Archive for March, 2011

Classical jasperware teapot, c.1840

Friday, March 25th, 2011

The body of this small unglazed stoneware teapot is made of pale blue jasper (comprised of 59% barium sulphate, 29% clay, 10% flint, 2% barium carbonate) and is decorated with an applied white relief jasper classical scene decoration. It was made in Staffordshire, England around 1830-1850.

Teapot stands 4″ tall. The lid has a skep shaped knob.

The replaced metal handle is fastened to the body using metal bands that wrap around the top collar and bottom of the teapot. Although this method of repair is more unsightly than two small bolts holding a new handle to the body, it is less likely to leak.

Bottom is marked only with the number “43” incised in an applied relief seal. The remains of an earlier putty repair are also evident.

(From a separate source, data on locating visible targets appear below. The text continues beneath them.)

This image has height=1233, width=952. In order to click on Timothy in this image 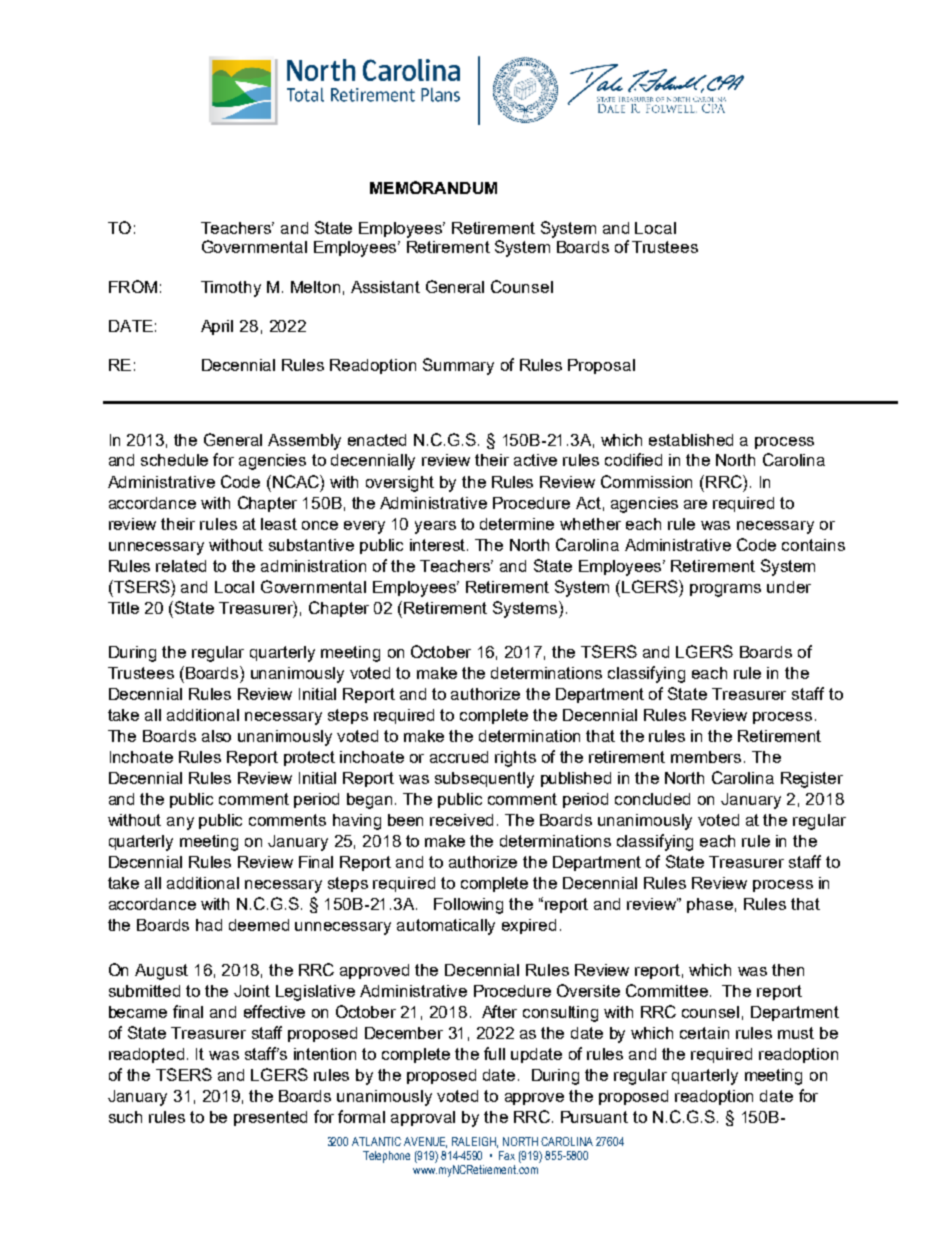, I will do `click(231, 289)`.
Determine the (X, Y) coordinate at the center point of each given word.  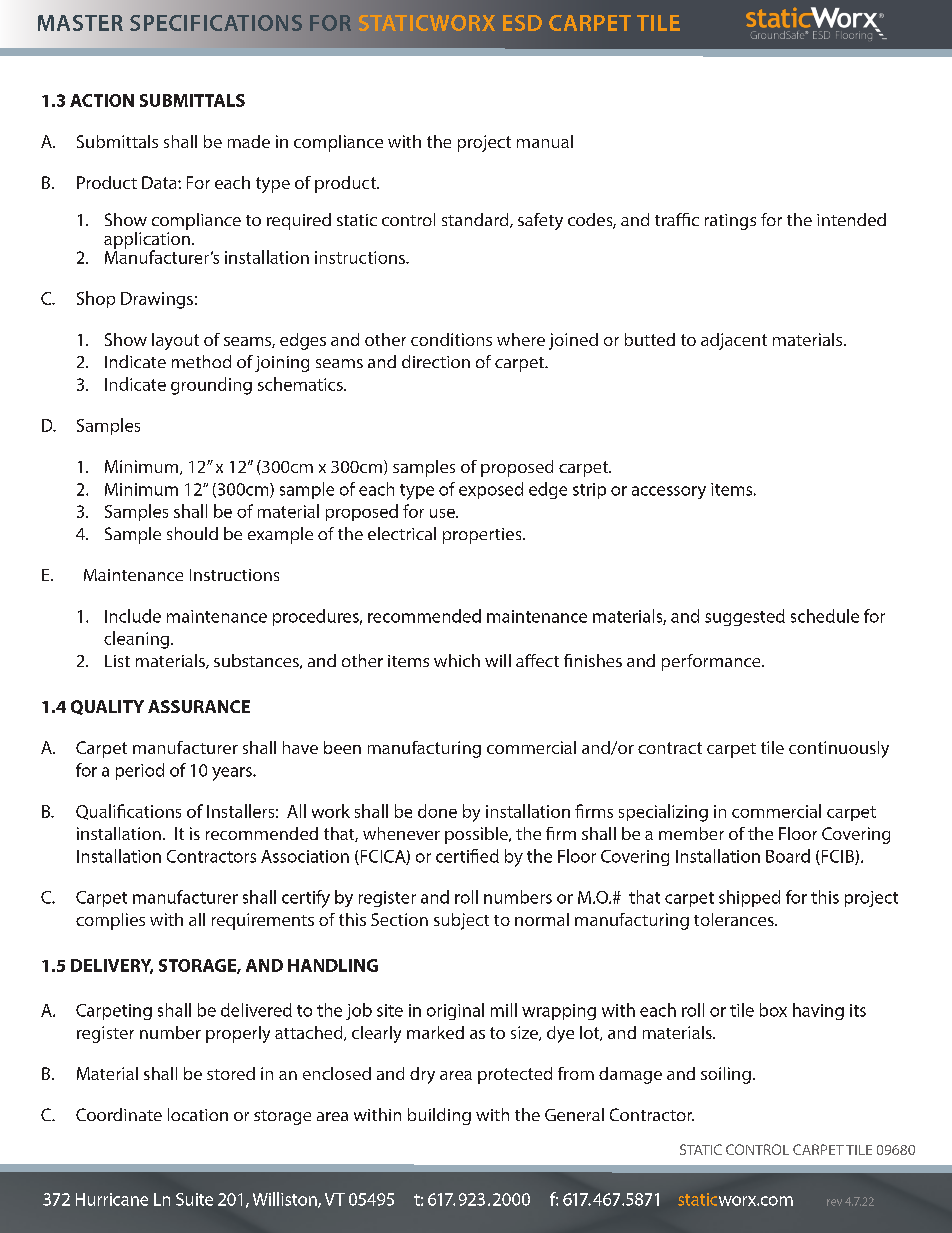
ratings (730, 222)
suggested (745, 617)
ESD (522, 23)
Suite (194, 1199)
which (457, 660)
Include (133, 616)
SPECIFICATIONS (216, 23)
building (439, 1116)
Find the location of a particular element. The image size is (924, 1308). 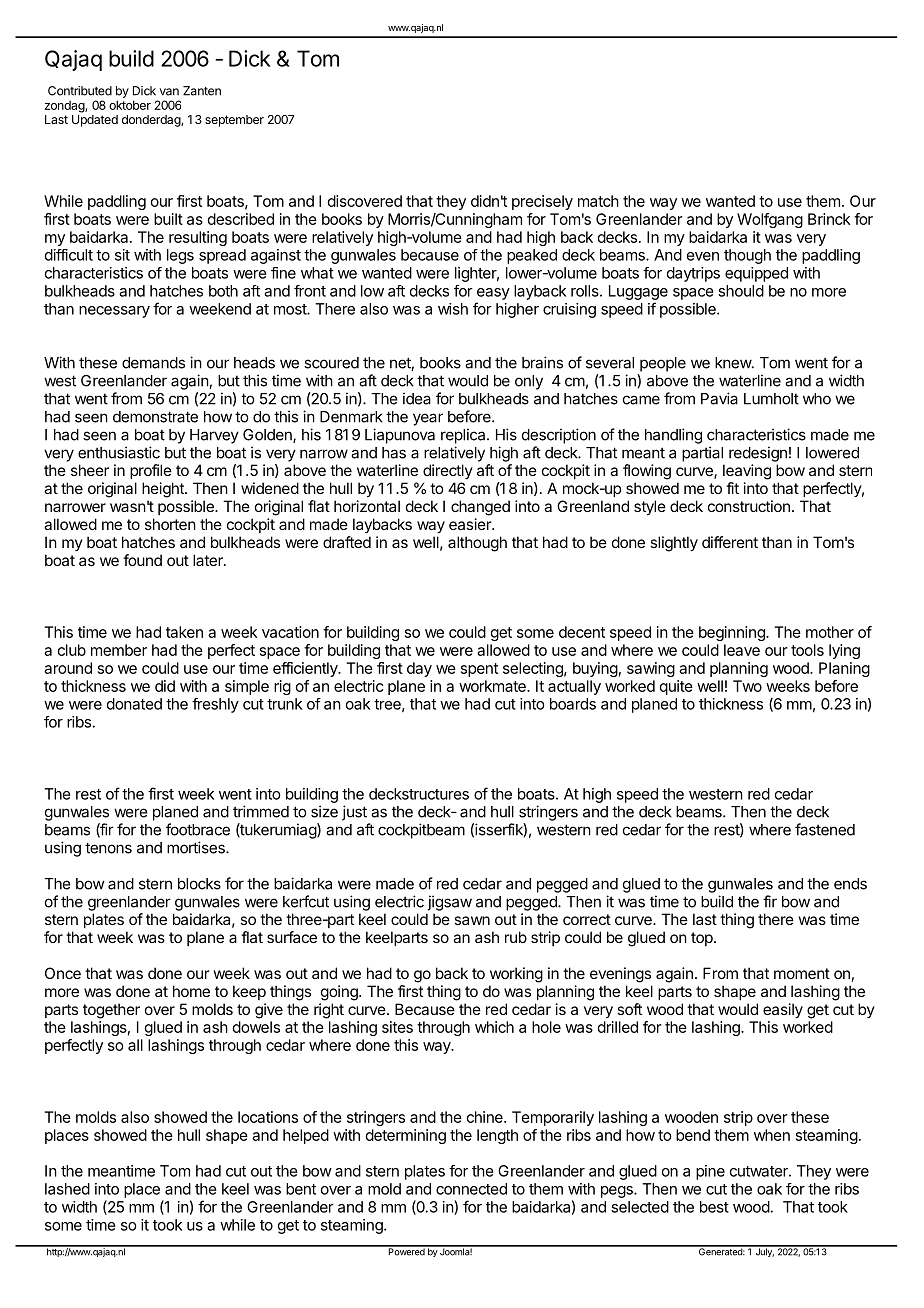

demands is located at coordinates (153, 363).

King Charles spaniel Jug, c.1865

Thursday, March 17th, 2011

Whimsical “begging” King Charles spaniel with tricorn hat pottery jug, made in Staffordshire, England, in the mid-1800’s. Painted in iron red overglazed decoration with a fruiting vine molded rim and a gold collar.

Much of the original painted decoration has worn off of Fido’s face…

…leaving this poor pooch looking a bit sad.

Jug stands 10-3/4″ high.

The previous owner of this jug purchased it in Zaire in the early 1980’s, where its missing handle was repaired with a crudely made clay replacement. I have seen many extraordinary indigenous repairs on African masks, bowls, baskets and even tiny beads.

This happy pup stands tall with paint intact and its original pottery handle.

Photo courtesy of Antique Pooch

Imperial Nanking cup & saucer, c.1810

Wednesday, March 9th, 2011

A delicate Imperial Nanking porcelain cup with matching saucer, decorated in cobalt blue underglaze with gilt overglaze trim. Both pieces have a scalloped rim and were made in China for export to Europe and North America in the early 1800’s.

The cup measures 2-1/4″ high, with a diameter of 2-1/4″ and the saucer has a diameter of 5″.

When the lapped reeded handle broke off nearly 160 years ago leaving just the leaf terminals, a skilled metalsmith forged a bronze handle and covered it with woven rattan.

The original handle on my cup would have looked like the one on this cup of similar form and decoration.

Photo courtesy of Trocadero

 

Canary yellow mug with 46 staples, c.1820

Wednesday, March 2nd, 2011

This canary yellow pottery mug with silver lustre bands and decoration was made in England in the early 19th century. I recently purchased it from a dealer in the UK who used the “tankard” as his pencil cup. He wrote me “(It) sits on my desk. Only dealers appreciate it! My customers think I am crazy”. I, of course, do not think he’s crazy and it’s too bad his customers did not appreciate it, nor see the beauty in the patterns made by the multiple repairs. It did take a little bit of convincing for the dealer to agree to sell it to me and after I told him “please consider how happy the mug will be living in America with other wounded survivors!”, we agreed on a fair price. I sent payment, the mug arrived 2 weeks later and it has become my new favorite piece!

Measures 3-1/2″ tall, 3-5/8″ diameter.

Every angle reveals more and more staples…

Comical poem printed on the front reads:

“The maltster doth crave

His money to have,

The distiller says have it he must;

By this you may see,

How the case stands with me;

So I pray don’t ask me to trust”

After this mug was smashed, the body was held together with the aid of 40 metal staples of varying size and the handle was repaired with 6 metal bands. It must have been truly cherished by whoever had it repaired.

I love the stylized sunbursts, enhanced by the addition of metal staples, on both sides of the mug.